Training Wounded Healers, Part Two

Last week on The Allender Center Podcast, Dan launched a new series exploring our signature Training Certificate, a year-long program that guides individuals through engagement with their own stories of harm and trauma for the sake of learning to offer healing and restoration in the stories of others. This week, Dan is joined by his wife, Becky Allender, who shares about her own experience of going through the Training Certificate and the impact that it continues to have in her life.

Becky: “I had the most wild and wonderful ride with my group leader and the six other people in my group, just loved it. I couldn’t believe what reading one story and then processing it could do, and then listening to their stories and processing. And with the skill of a facilitator who has done this for over a decade, it was transformative. I was over the moon experiencing life and freedom and more connection with the group leaders, the teaching staff, and my friends and family.”

For years before enrolling as a participant herself, Becky served as a behind-the-scenes intercessor and prayer team leader during the Training Certificate sessions. She saw the importance of the program and the work it was fostering in the lives of many, and she loved praying and laboring on behalf of the people going through the work. But, says Becky, she was resistant to pursuing group story work herself.

Becky: “Then I realized the power of the group experience, and I was a goner. I came home a changed woman. […] I became more aware of desires and needs that I have, and I spoke to those more forthrightly.”

Dan: “The work you did in the group opened so much more of your heart’s desire for connection than almost any other experience I’ve seen you go through.”
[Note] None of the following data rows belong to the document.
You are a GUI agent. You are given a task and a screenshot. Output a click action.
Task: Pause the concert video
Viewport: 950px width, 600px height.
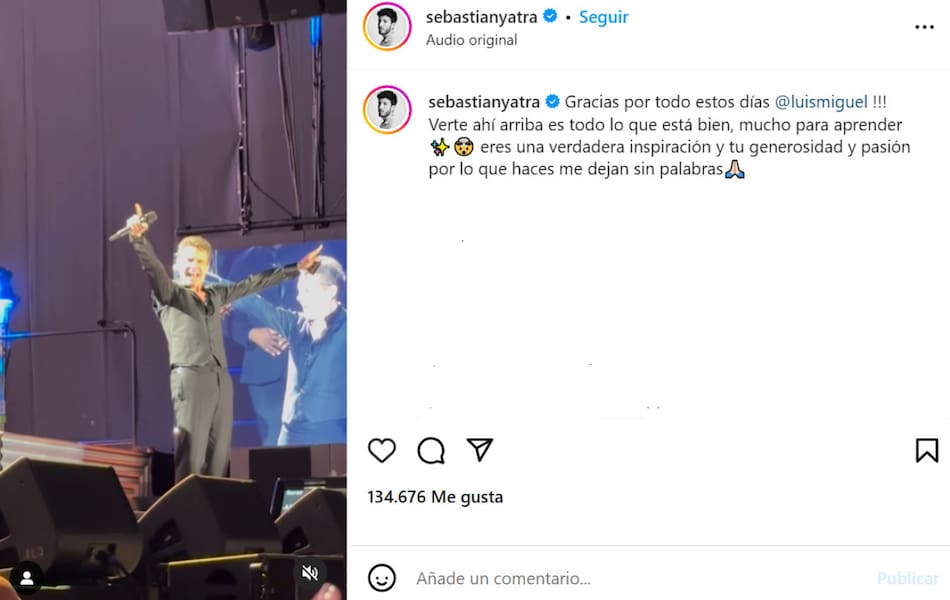pyautogui.click(x=173, y=300)
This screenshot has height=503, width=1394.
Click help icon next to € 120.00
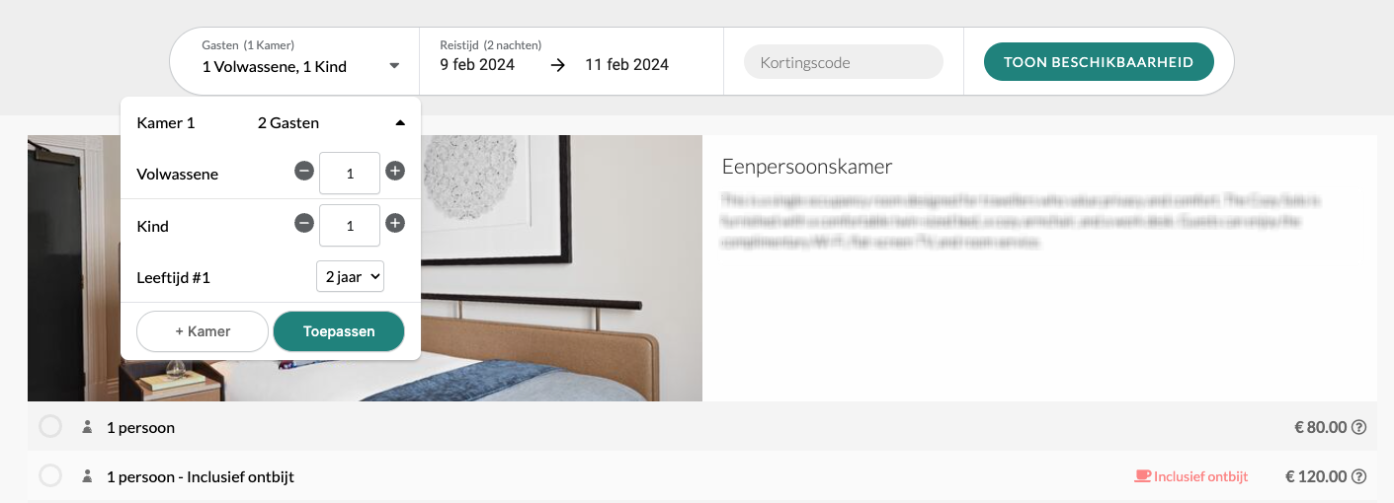pyautogui.click(x=1359, y=476)
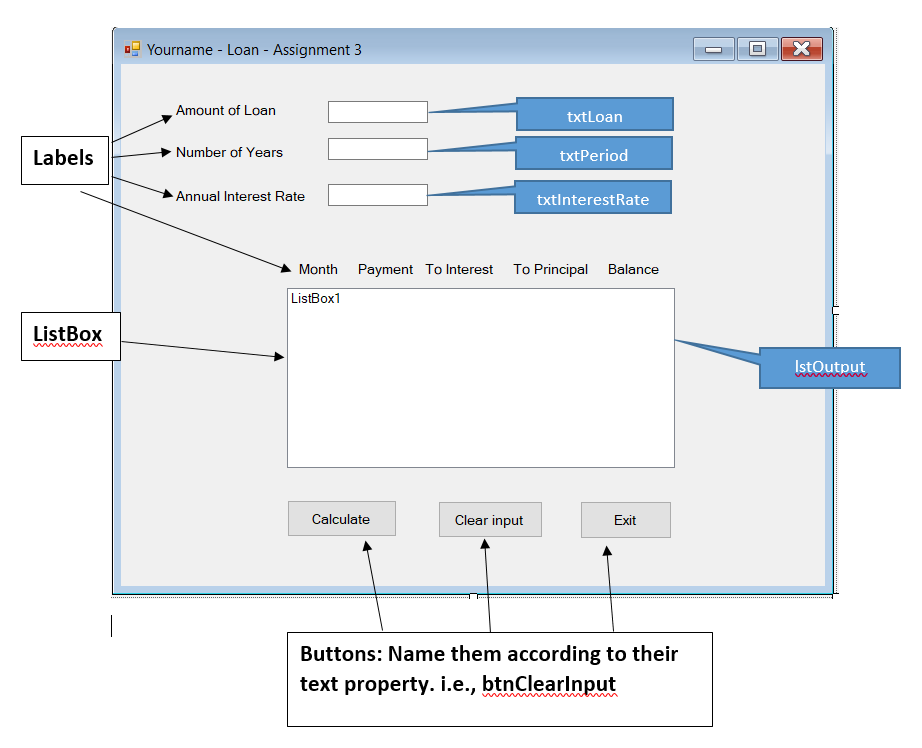Image resolution: width=922 pixels, height=748 pixels.
Task: Click the To Principal column header label
Action: pyautogui.click(x=550, y=269)
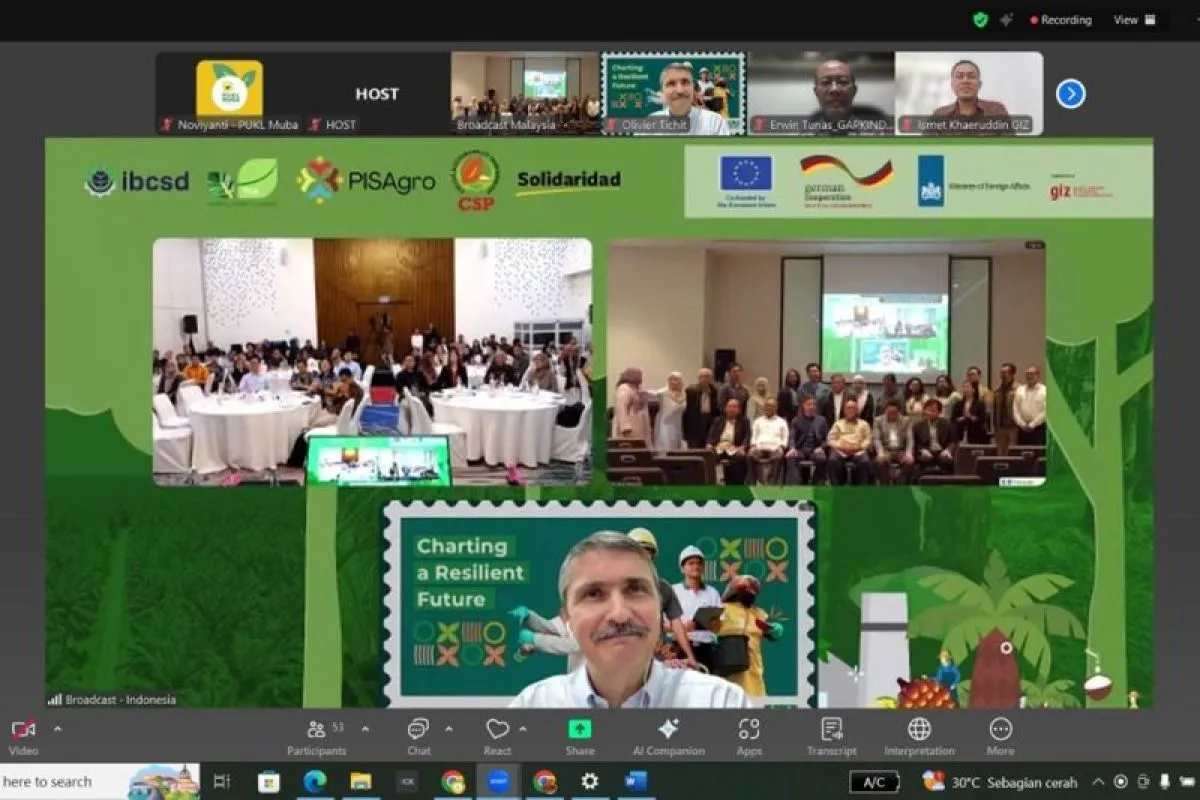Expand the chevron beside Chat

(x=448, y=728)
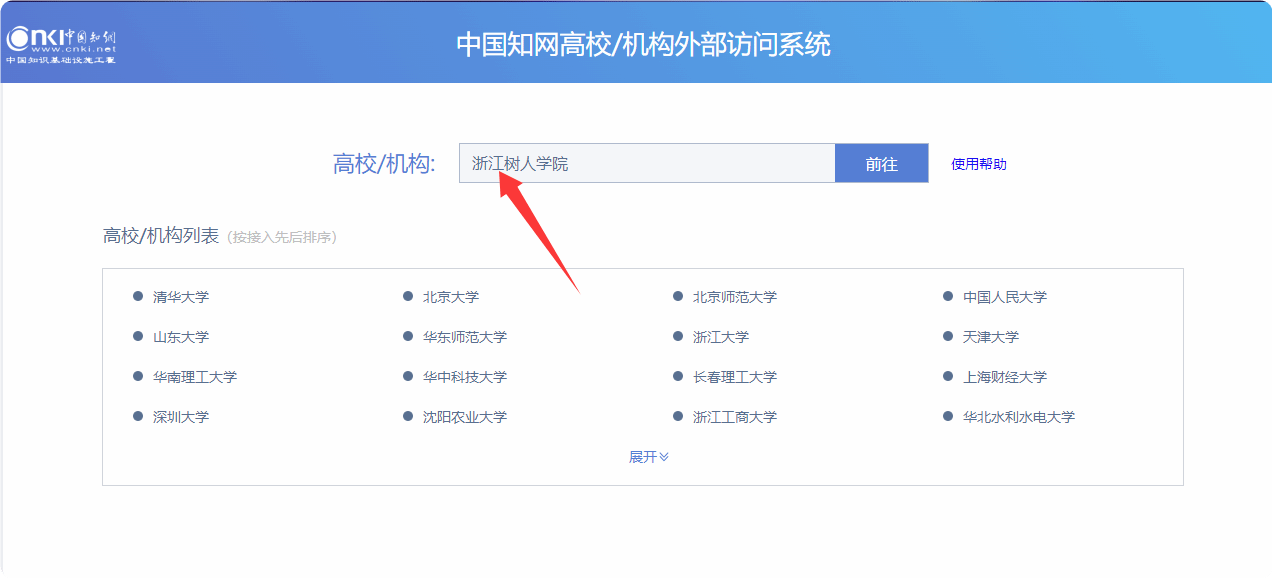Select 清华大学 from the list

(180, 297)
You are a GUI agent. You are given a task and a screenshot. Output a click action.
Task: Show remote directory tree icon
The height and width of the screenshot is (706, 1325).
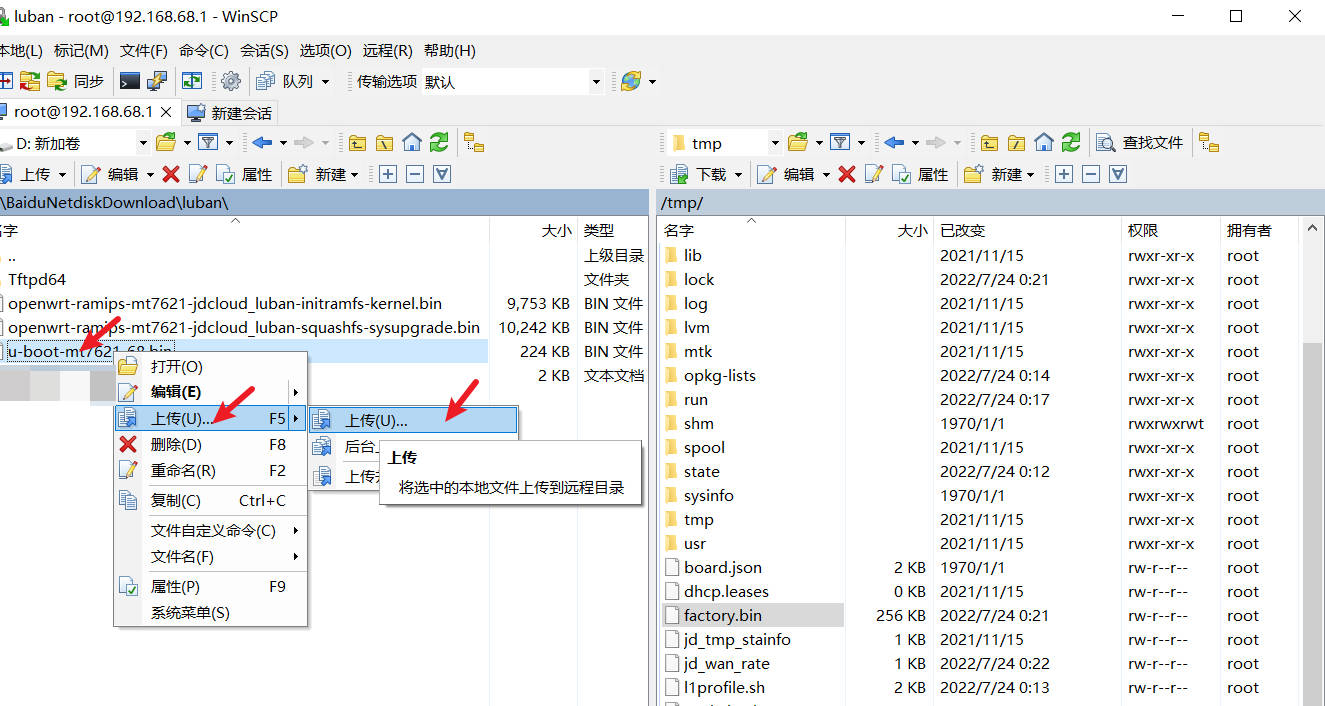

Becky: “With the stories that I didn’t even really remember until the assignment to write, I think it gave an avenue of clarity of why I am the way I am, and why my style of relating has been the way it has been. It allowed me to have compassion for parts of myself that I wasn’t proud of—I wasn’t proud of my quietness, my timidness, and I was able to see the root of the reasons why that became such an integral part of myself as a very young child.”

Dan and Becky discuss the experience of learning to honor and bless both the harm and the goodness they received in their families of origin with more depth, kindness, and freedom. For Becky, the experience has changed how she approaches her marriage, how she tends to the wounded parts of herself, how she steps more fully into her unique calling, and even how she interacts with more intention, clarity, and gratitude with others in day-to-day settings, like the grocery store or a yoga class.

Becky: “In this setting, you have the luxury of time to follow the sentence that leads to shame, to follow the sentence that left that person in such a vulnerable, dark place, not just to have sympathy—and for me this has been the uncomfortable part—but to go deeper into the sorrow. From my own experience, it was the deeper, sorrow-filled, dark parts that the leader or other members of my group kept pushing me to go a bit farther in, that is where the lights connected and went off. […] It’s that releasing of stories that allows such freedom and new awareness of yourself and others.”

Dan: “You do engage my own heartache differently. Instead of just the care that you normally would have provided, you really are committed to deepening and broadening the implications of the matters that my heart is engaging. And—my goodness—you are way more powerful with regard to the sword you carry.”

Becky: “There was more healing—so much more healing than I ever could have imagined.”